Best Release of November 2010

Atlas Sound BEdroom Database Vol, 1-4

Atlas Sound, Bedroom Database Vol. 1-4 (self-released)
All four of these “volumes” are good enough to blow most of the bedroom pop that drops daily out of the bath tub; Cox is a songwriting savant with a good sense of how to play on noise and texture with supple, melodic delay and looping. But count him more immediately a descendent to the songwriter's tradition that might include Michael Hurley, Todd Rundgren, his own self-avowed favorite Bobby Conn.

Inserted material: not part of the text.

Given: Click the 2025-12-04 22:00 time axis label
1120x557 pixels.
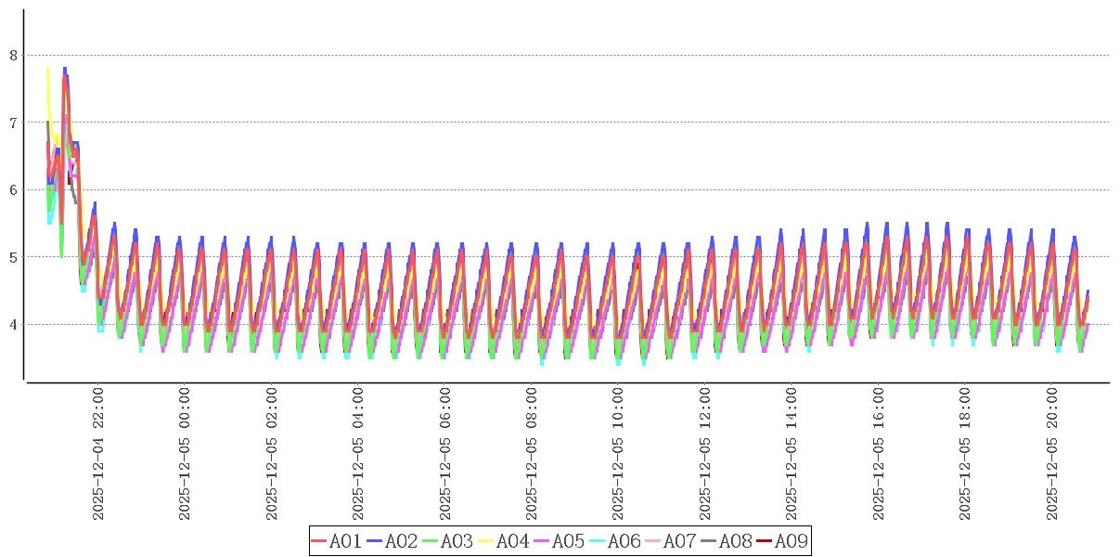Looking at the screenshot, I should pyautogui.click(x=98, y=454).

There's something more special about a massive Thanksgiving offering than a floating single dropped carefully now and then (or even every Friday) — there is simply too much “content” here to analyze quickly, which is both anathema to being an efficient blogger and counter to every consistent trend in “gaming” a critical music system that for better (not worse), sees less and less jockeying from the likes of Bradford Cox and, apparently, much more free, inspired music.

Best music of November 2010

Curren$y, Pilot Talk II (Roc-A-Fella)
If Curren$y is “High when I stroll, not even leaving footprints in the
snow, you know?” making him rap's illusive Bigfoot equivalent, would
that make Kanye just some drunk douchebag writing his name in the snow?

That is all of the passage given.